I just completed Microsoft's Reinforcement Learning Explained course

by Patrick Lee on 01 Jul 2019 in categories BigData tech with tags AI CNTK Jupyter notebooks lifelong learning Python

Yesterday I completed what I have found to be the most demanding course so far on the Microsoft Professional Program for Artificial Intelligence, Reinforcement Learning Explained. It took me 66.5 hours (more than twice as long as previous edX courses have taken me) and my final mark was 94%.

This was my 9th course on the professional program, and this month (July 2019) I am taking the final course, a capstone project designed to test a lot of the material learned during the previous courses. I have had a quick look at this (I couldn't until now because the capstone courses can only be taken in the first month of every calendar quarter), and it is an interesting project: developing an algorithm to successfully classify sound files as to whether the accent used is Canadian, English or Indian! So I am looking forward to doing that.

Once I have finished the AI professional program, I will write up an overview of it (as I did here with the Data Science and here with the Big Data professional programs), but here are some brief comments about the Reinforcement Learning Explained course.

Arguably this is the most actuarial/mathematical of all the courses I have done so far, whether on data science, big data or AI. It involves optimisation in a stochastic process, and includes dynamic programming and the Bellman equations, which I remember doing at university a few decades ago. Quite a lot of python programming too.

Reinforcement Learning includes algorithms similar to the ones used by Alpha Go Zero (the program that managed to beat Alpha Go, the program that had beaten the human world champion at Go). Alpha Go taught itself initially by studying many previous games played by humans. Alpha Go Zero was entirely self taught: i.e. all it started off with was the rules of Go, and it learned by playing itself and gradually improving!

The image at the top of this article is of a much simpler problem than Go, a Simple Room Environment in which the objective is for an agent (think of this as a player in a game) to learn how to reach the bottom right square as quickly as possible starting from the top left square. There are walls in place which block certain routes. The agent is represented by the yellow square.

The image shows the progress of an agent using a SARSA (State Action Reward State Action) algorithm as it learns during 12 stochastic episodes (plays of the game). The game stops after 50 moves or if the goal (the bottom right cell) is reached before then. The Length in the charts is the number of moves (with 50 normally denoting failure to reach the goal), and the Reward is the total reward received during the episode (a score of 1 means that the goal was reached).

You can see from the charts that towards the end of the 12 episodes, the agent seems to have learnt to reach the goal consistently (i.e. it will no longer fail). This is not necessarily going to be the case however, nor would this necessarily be optimal: the agent may have found a lengthy route to reach the goal, so often in Reinforcement Learning problems, it is necessary to continue exploring from time to time (e.g. under an epsilon greedy process, see https://en.wikipedia.org/wiki/Multi-armed_bandit) in the hope of finding an even better route.

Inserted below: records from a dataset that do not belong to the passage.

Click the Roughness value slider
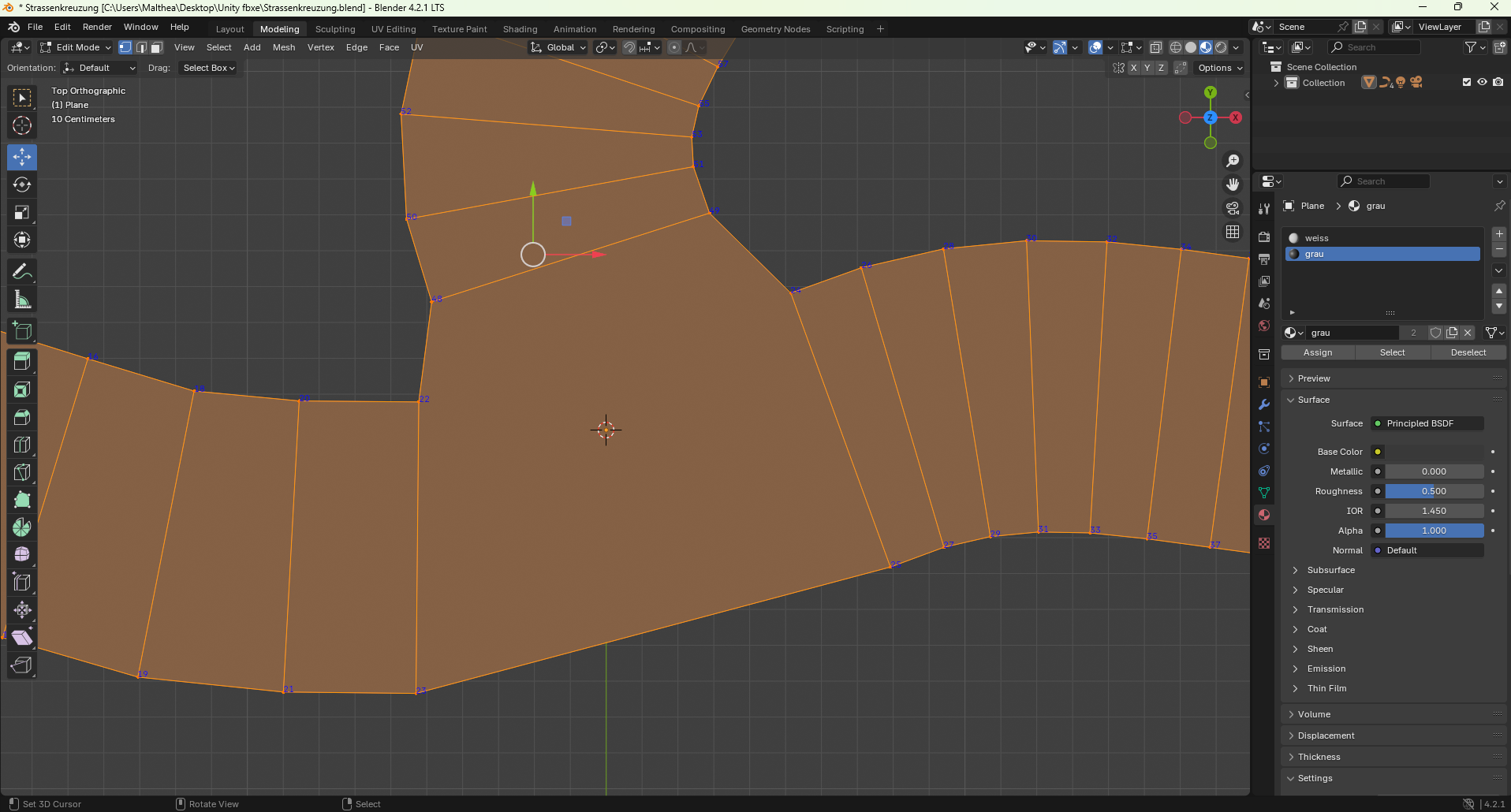This screenshot has width=1511, height=812. 1434,491
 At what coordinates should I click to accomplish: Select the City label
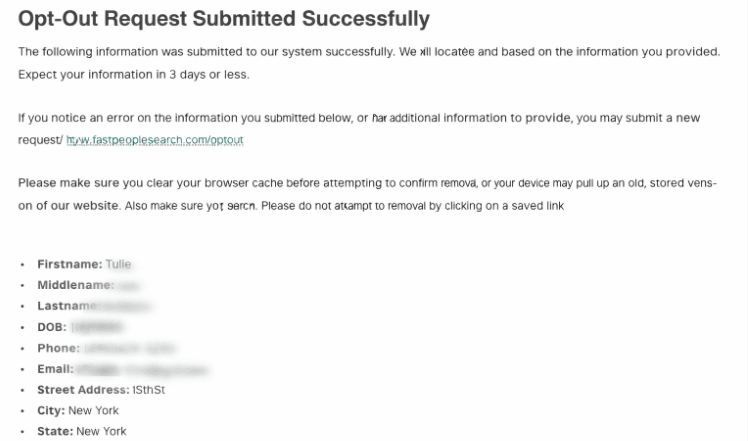click(x=52, y=411)
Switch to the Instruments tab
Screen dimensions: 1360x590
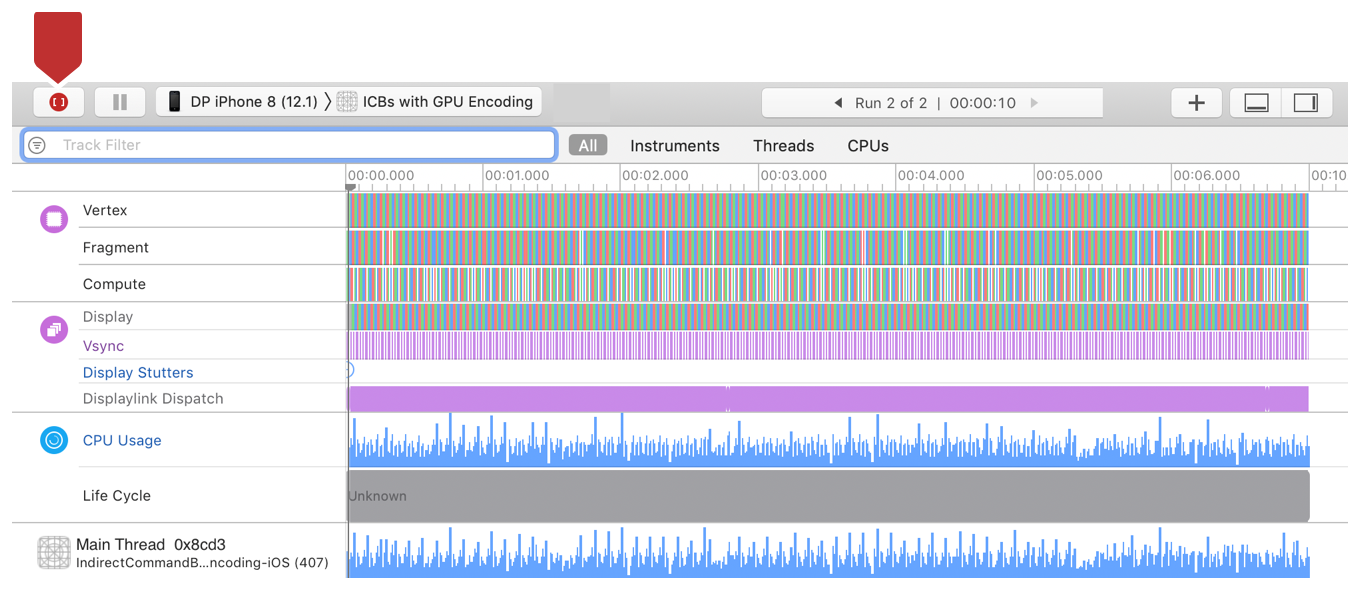[x=674, y=146]
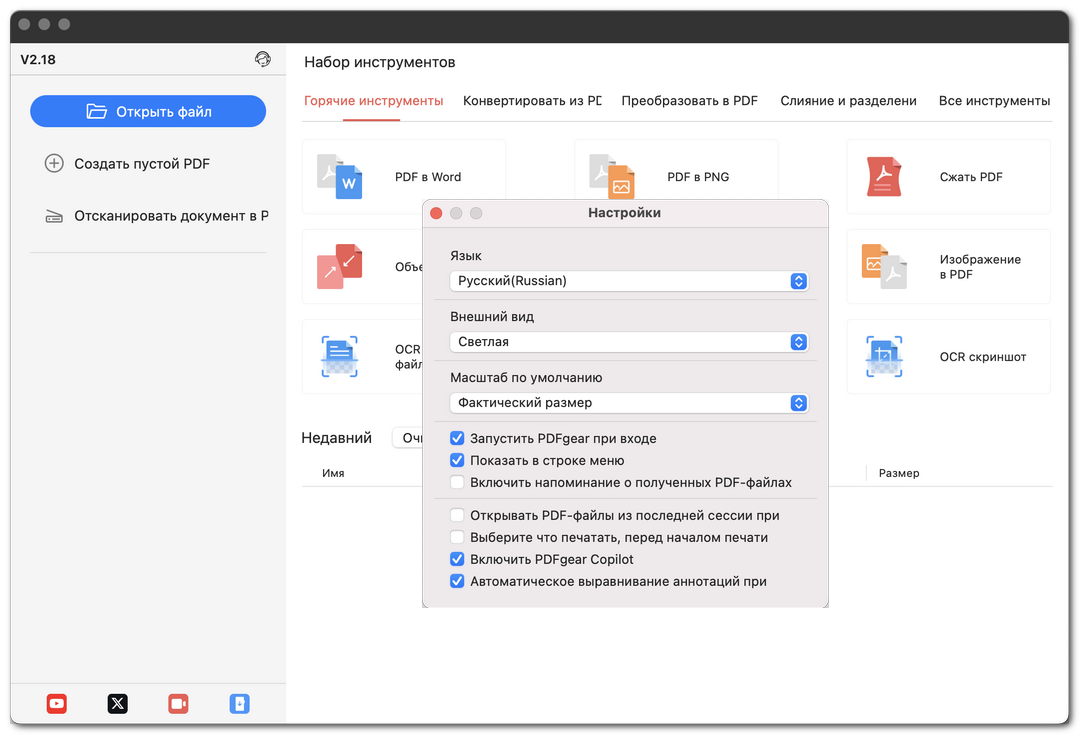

PS I have complained to edX about the course having been advertised as only taking 24 to 36 weeks yet containing a lot more material and lab work than previous courses. And about other problems too: very poor English in the material and questions, very poor pronunciation in some of the course videos (and hence the video transcripts, which clearly were never checked by edX), no responses from edX to discussion forum posts after 2 months! I hope edX will sort some or all of these problems out in future versions of the course, but be forewarned that it may take considerably longer than other courses in case they have not.